## DATA FOR THIS EXERCISE:
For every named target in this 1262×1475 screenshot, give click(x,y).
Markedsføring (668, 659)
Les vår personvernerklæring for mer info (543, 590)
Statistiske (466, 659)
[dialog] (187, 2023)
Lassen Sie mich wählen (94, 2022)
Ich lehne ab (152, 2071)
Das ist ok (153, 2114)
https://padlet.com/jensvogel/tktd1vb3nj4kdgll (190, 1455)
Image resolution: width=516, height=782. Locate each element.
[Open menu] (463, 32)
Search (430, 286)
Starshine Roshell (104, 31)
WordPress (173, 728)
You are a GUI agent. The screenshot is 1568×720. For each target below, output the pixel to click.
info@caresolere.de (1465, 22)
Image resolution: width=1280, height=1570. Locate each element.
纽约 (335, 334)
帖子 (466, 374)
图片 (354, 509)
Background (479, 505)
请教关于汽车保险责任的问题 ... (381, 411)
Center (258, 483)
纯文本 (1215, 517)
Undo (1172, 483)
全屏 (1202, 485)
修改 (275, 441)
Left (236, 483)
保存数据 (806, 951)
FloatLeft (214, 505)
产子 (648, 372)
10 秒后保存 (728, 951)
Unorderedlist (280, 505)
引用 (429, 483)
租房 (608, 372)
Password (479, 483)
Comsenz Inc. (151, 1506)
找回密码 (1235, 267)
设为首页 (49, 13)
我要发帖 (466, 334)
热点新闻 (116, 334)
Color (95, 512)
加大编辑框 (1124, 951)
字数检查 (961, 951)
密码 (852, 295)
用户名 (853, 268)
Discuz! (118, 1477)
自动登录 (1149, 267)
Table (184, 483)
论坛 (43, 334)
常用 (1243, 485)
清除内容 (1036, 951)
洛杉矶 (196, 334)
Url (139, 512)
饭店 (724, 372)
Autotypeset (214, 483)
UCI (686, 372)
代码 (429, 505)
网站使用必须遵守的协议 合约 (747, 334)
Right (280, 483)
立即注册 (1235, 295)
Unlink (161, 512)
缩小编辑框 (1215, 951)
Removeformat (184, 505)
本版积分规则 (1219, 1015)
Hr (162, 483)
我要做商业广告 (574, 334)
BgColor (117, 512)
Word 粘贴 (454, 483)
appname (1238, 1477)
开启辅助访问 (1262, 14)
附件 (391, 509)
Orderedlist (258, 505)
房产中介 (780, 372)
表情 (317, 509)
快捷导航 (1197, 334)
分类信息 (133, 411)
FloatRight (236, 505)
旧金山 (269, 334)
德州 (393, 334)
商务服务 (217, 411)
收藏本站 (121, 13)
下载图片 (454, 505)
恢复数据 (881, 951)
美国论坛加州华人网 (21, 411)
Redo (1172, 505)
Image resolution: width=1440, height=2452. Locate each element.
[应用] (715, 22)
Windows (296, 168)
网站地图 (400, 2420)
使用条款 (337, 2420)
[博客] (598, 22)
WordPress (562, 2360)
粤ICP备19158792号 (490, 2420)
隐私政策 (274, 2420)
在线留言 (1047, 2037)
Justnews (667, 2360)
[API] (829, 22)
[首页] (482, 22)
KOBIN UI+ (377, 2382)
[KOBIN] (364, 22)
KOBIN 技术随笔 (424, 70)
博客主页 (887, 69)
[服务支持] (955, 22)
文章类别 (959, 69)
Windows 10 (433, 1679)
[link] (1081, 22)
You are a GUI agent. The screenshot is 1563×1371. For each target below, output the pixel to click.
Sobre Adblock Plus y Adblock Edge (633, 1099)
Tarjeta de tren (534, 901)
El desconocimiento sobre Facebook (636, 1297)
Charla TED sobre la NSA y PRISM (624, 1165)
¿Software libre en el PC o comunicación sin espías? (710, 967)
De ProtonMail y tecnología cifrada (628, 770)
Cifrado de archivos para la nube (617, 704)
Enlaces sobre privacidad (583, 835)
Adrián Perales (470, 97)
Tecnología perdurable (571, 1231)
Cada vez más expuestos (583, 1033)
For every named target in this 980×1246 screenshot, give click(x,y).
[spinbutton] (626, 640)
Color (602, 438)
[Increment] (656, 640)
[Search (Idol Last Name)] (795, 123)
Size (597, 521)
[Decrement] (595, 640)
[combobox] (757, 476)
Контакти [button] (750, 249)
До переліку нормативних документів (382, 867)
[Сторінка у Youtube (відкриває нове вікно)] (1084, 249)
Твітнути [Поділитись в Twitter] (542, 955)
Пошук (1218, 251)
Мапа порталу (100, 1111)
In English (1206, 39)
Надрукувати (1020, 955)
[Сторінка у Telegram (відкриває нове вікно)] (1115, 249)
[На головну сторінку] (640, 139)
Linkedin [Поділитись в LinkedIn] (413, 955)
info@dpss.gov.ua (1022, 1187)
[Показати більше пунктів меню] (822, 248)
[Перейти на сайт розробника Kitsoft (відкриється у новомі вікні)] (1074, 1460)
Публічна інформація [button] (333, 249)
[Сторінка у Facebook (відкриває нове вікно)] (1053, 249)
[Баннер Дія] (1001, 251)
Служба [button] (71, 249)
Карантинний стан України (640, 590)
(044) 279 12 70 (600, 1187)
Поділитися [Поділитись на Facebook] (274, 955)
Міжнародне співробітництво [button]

## EXERCISE DIRECTIONS:
Copy out every one of the lines above, character for character, with nothing changed.

## COMPLETE ANSWER:
For every named target in this 1262×1475 screenshot, give click(x,y).
Markedsføring (668, 659)
Les vår personvernerklæring for mer info (543, 590)
Statistiske (466, 659)
[dialog] (187, 2023)
Lassen Sie mich wählen (94, 2022)
Ich lehne ab (152, 2071)
Das ist ok (153, 2114)
https://padlet.com/jensvogel/tktd1vb3nj4kdgll (190, 1455)
Image resolution: width=516, height=782. Locate each element.
[Open menu] (463, 32)
Search (430, 286)
Starshine Roshell (104, 31)
WordPress (173, 728)
You are a GUI agent. The screenshot is 1568×720. For each target below, output the pixel to click.
info@caresolere.de (1465, 22)
Image resolution: width=1280, height=1570. Locate each element.
纽约 (335, 334)
帖子 (466, 374)
图片 (354, 509)
Background (479, 505)
请教关于汽车保险责任的问题 ... (381, 411)
Center (258, 483)
纯文本 (1215, 517)
Undo (1172, 483)
全屏 (1202, 485)
修改 (275, 441)
Left (236, 483)
保存数据 (806, 951)
FloatLeft (214, 505)
产子 (648, 372)
10 秒后保存 (728, 951)
Unorderedlist (280, 505)
引用 (429, 483)
租房 (608, 372)
Password (479, 483)
Comsenz Inc. (151, 1506)
找回密码 (1235, 267)
设为首页 (49, 13)
我要发帖 (466, 334)
热点新闻 (116, 334)
Color (95, 512)
加大编辑框 (1124, 951)
字数检查 (961, 951)
密码 (852, 295)
用户名 (853, 268)
Discuz! (118, 1477)
自动登录 (1149, 267)
Table (184, 483)
论坛 (43, 334)
常用 (1243, 485)
清除内容 (1036, 951)
洛杉矶 (196, 334)
Url (139, 512)
饭店 (724, 372)
Autotypeset (214, 483)
UCI (686, 372)
代码 (429, 505)
网站使用必须遵守的协议 合约 (747, 334)
Right (280, 483)
立即注册 (1235, 295)
Unlink (161, 512)
缩小编辑框 (1215, 951)
Removeformat (184, 505)
本版积分规则 (1219, 1015)
Hr (162, 483)
我要做商业广告 (574, 334)
BgColor (117, 512)
Word 粘贴 (454, 483)
appname (1238, 1477)
开启辅助访问 (1262, 14)
附件 (391, 509)
Orderedlist (258, 505)
房产中介 (780, 372)
表情 (317, 509)
快捷导航 (1197, 334)
分类信息 (133, 411)
FloatRight (236, 505)
旧金山 (269, 334)
德州 (393, 334)
商务服务 (217, 411)
收藏本站 (121, 13)
下载图片 (454, 505)
恢复数据 (881, 951)
美国论坛加州华人网 (21, 411)
Redo (1172, 505)
Image resolution: width=1440, height=2452. Locate each element.
[应用] (715, 22)
Windows (296, 168)
网站地图 (400, 2420)
使用条款 (337, 2420)
[博客] (598, 22)
WordPress (562, 2360)
粤ICP备19158792号 (490, 2420)
隐私政策 (274, 2420)
在线留言 (1047, 2037)
Justnews (667, 2360)
[API] (829, 22)
[首页] (482, 22)
KOBIN UI+ (377, 2382)
[KOBIN] (364, 22)
KOBIN 技术随笔 (424, 70)
博客主页 (887, 69)
[服务支持] (955, 22)
文章类别 (959, 69)
Windows 10 (433, 1679)
[link] (1081, 22)
You are a GUI agent. The screenshot is 1563×1371. For each target below, output the pixel to click.
Sobre Adblock Plus y Adblock Edge (633, 1099)
Tarjeta de tren (534, 901)
El desconocimiento sobre Facebook (636, 1297)
Charla TED sobre la NSA y PRISM (624, 1165)
¿Software libre en el PC o comunicación sin espías? (710, 967)
De ProtonMail y tecnología cifrada (628, 770)
Cifrado de archivos para la nube (617, 704)
Enlaces sobre privacidad (583, 835)
Adrián Perales (470, 97)
Tecnología perdurable (571, 1231)
Cada vez más expuestos (583, 1033)
For every named target in this 980×1246 screenshot, give click(x,y).
[spinbutton] (626, 640)
Color (602, 438)
[Increment] (656, 640)
[Search (Idol Last Name)] (795, 123)
Size (597, 521)
[Decrement] (595, 640)
[combobox] (757, 476)
Контакти [button] (750, 249)
До переліку нормативних документів (382, 867)
[Сторінка у Youtube (відкриває нове вікно)] (1084, 249)
Твітнути [Поділитись в Twitter] (542, 955)
Пошук (1218, 251)
Мапа порталу (100, 1111)
In English (1206, 39)
Надрукувати (1020, 955)
[Сторінка у Telegram (відкриває нове вікно)] (1115, 249)
[На головну сторінку] (640, 139)
Linkedin [Поділитись в LinkedIn] (413, 955)
info@dpss.gov.ua (1022, 1187)
[Показати більше пунктів меню] (822, 248)
[Перейти на сайт розробника Kitsoft (відкриється у новомі вікні)] (1074, 1460)
Публічна інформація [button] (333, 249)
[Сторінка у Facebook (відкриває нове вікно)] (1053, 249)
[Баннер Дія] (1001, 251)
Служба [button] (71, 249)
Карантинний стан України (640, 590)
(044) 279 12 70 (600, 1187)
Поділитися [Поділитись на Facebook] (274, 955)
Міжнародне співробітництво [button]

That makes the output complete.